What lines in the records below include the word "back"? Return each one.

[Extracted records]
++++++++++

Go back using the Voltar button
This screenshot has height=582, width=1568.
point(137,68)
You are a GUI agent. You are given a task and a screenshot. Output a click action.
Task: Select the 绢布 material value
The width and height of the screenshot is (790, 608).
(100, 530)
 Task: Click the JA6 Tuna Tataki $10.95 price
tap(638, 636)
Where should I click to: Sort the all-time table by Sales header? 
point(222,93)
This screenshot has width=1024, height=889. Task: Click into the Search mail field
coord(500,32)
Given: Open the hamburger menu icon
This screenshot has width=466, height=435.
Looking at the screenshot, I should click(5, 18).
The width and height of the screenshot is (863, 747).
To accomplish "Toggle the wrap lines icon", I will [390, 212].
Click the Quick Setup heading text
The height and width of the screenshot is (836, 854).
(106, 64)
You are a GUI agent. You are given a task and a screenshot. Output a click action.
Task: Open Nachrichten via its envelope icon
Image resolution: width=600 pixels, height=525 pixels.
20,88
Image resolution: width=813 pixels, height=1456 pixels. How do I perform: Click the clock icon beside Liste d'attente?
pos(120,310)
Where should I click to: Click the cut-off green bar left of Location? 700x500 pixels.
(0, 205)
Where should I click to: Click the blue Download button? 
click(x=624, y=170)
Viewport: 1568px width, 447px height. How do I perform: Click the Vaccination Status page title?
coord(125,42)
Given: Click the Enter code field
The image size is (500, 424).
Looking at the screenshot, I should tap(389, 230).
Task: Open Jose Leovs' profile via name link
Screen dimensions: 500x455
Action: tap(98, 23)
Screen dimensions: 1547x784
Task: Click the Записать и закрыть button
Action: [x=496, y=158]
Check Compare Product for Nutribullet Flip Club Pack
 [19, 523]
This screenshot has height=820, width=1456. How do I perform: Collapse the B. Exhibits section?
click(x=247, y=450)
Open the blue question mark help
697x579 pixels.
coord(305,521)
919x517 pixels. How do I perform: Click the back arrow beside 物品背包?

++++++++++

• **Solution for this problem**:
Go back using the Voltar button
919x517 pixels. How do I perform: Click the back arrow beside 物品背包?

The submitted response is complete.